Broadcom is a late comer to integrated basestation chips, but it has significant strengths including battle-hardened 3G as well as Wi-Fi silicon that it can integrate when the time is right. The company also has been a player in chips for residential femtocells, a related and still-growing market.
Ultimately small cells on carrier networks may rise to volumes as great as femtos, but there's likely more margin and revenue in small cells, said Greg Fischer, general manager of Broadcom's broadband group that deals with everything from femtos to fibre optics.
The new BCM 617xx SoCs support LTE at a low cost and with less silicon area than competitors, Fischer claims. The SoC also includes an undisclosed set of MIPS processors at a time when some OEMs are converging on the x86 and ARM.
"Some OEMs prefer [ARM], but others don't care or are agnostic because we bring a solid underpinning of the software they need," he said.
The chips also pack multiple Gbit Ethernet ports, Broadcom's Firepath DSP and PCI Express interfaces to external Wi-Fi chips. They support 40-MHz LTE bands and both FDD and TDD flavors of LTE.

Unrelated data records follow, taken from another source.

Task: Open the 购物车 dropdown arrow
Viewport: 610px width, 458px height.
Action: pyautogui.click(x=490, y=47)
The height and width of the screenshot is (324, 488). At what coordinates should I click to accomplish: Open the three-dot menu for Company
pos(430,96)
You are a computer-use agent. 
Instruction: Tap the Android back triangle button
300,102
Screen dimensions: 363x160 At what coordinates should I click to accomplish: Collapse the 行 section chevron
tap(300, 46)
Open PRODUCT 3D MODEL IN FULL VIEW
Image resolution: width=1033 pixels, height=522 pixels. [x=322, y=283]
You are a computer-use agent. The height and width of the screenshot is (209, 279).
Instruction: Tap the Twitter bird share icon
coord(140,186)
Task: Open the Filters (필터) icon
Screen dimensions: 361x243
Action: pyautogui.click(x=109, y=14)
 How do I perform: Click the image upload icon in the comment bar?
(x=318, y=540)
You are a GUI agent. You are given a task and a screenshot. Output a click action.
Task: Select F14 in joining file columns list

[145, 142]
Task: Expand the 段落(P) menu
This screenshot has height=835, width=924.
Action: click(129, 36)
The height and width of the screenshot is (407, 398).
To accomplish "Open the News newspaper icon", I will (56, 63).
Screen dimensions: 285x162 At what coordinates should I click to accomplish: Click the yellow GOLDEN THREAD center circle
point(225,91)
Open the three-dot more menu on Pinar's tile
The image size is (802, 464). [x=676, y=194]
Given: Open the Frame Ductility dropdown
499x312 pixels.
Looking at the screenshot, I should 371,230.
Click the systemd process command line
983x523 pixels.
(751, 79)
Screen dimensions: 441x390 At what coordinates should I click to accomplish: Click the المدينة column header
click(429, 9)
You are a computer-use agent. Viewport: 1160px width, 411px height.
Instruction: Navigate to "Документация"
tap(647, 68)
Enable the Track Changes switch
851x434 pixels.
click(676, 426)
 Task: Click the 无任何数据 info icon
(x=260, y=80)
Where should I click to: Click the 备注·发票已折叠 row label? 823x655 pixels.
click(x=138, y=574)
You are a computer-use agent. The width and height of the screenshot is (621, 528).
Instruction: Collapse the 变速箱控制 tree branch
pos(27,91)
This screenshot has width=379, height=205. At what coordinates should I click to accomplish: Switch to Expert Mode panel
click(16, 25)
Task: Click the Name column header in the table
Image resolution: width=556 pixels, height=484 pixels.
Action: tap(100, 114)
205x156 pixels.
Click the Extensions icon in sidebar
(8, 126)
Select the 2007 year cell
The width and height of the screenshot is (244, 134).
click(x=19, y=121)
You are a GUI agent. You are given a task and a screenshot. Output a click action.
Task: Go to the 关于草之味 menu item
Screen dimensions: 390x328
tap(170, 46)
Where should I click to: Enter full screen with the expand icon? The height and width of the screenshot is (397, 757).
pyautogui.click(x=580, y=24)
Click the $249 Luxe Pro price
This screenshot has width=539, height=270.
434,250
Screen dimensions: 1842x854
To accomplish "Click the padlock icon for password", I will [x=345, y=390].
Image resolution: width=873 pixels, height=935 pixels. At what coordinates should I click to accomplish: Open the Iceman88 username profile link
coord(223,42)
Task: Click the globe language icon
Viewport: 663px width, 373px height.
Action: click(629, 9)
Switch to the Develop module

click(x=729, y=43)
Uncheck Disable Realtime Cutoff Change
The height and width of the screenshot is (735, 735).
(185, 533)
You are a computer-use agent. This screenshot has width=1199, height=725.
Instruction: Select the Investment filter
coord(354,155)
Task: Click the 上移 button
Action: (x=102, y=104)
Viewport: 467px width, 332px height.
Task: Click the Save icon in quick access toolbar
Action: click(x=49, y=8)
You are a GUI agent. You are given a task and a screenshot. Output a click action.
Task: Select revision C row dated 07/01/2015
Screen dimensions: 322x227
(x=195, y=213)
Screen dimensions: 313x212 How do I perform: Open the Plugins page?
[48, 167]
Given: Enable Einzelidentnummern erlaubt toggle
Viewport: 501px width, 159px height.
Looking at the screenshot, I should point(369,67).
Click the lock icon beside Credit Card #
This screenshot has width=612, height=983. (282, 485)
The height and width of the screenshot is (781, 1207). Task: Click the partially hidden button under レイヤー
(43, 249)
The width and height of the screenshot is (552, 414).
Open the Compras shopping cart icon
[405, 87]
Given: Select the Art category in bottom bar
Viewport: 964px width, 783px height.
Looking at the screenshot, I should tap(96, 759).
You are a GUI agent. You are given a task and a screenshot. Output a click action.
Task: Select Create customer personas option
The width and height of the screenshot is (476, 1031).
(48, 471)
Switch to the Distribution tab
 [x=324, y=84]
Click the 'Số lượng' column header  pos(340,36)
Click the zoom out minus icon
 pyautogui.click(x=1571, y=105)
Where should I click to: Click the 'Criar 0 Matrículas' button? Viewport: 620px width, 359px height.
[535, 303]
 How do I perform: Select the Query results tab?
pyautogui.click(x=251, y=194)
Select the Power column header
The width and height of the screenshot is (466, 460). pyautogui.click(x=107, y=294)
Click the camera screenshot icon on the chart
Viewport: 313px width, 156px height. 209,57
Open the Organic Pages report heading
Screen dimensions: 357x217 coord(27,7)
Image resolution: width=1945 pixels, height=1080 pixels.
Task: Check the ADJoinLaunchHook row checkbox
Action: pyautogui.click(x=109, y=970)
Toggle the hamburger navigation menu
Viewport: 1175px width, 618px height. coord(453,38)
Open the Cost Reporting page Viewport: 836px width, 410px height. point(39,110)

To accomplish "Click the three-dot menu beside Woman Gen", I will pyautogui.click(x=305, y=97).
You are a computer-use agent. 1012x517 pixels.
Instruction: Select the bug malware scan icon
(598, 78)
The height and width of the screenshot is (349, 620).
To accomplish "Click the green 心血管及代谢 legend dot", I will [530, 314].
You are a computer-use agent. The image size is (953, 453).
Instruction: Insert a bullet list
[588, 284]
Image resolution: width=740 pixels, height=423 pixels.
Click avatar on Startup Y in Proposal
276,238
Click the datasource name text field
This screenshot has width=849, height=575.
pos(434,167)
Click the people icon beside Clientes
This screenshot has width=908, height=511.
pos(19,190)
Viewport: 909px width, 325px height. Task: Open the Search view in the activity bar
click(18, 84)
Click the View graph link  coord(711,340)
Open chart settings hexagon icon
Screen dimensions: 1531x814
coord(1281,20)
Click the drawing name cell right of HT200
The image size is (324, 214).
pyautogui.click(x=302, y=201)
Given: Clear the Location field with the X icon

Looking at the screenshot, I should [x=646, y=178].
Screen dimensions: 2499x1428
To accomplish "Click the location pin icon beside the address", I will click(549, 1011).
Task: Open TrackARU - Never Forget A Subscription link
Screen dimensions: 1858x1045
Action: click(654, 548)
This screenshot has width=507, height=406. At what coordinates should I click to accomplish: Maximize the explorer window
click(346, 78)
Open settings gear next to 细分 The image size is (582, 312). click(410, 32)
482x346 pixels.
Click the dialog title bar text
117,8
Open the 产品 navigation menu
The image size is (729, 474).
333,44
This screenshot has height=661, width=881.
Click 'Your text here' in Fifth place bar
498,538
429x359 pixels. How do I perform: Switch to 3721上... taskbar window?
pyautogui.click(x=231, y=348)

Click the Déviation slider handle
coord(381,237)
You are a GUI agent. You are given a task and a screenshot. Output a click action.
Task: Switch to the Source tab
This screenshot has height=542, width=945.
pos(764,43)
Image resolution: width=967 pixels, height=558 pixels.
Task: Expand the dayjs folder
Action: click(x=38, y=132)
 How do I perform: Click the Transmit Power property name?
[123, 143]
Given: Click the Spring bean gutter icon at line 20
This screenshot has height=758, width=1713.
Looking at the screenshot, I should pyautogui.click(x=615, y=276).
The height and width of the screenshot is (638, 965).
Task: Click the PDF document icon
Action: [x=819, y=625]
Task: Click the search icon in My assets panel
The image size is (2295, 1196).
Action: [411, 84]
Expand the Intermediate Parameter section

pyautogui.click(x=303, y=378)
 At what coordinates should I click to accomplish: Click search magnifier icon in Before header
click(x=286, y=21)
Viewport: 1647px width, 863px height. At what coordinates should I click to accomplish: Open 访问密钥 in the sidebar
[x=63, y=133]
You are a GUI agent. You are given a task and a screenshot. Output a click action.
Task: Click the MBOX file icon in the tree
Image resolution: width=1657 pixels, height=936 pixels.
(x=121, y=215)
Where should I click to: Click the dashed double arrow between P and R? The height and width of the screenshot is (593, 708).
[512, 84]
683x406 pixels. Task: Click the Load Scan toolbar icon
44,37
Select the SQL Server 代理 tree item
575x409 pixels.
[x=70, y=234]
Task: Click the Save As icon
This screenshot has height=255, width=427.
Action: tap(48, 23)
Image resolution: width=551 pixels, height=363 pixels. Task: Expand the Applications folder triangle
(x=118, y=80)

The SoCs support both the physical and transport layer needs for small cells for up to 256 users. Larger macro cells typically separate the two functions, often using OEM modem ASICs, FPGAs or third party DSPs, he noted.
The chips come in three versions for different sizes of small cells and are sampling now. Broadcom also updated its femto cell offering with the BCM61630, now supporting HSPA rates up to 21.6 Mbits/s and in volume production by June.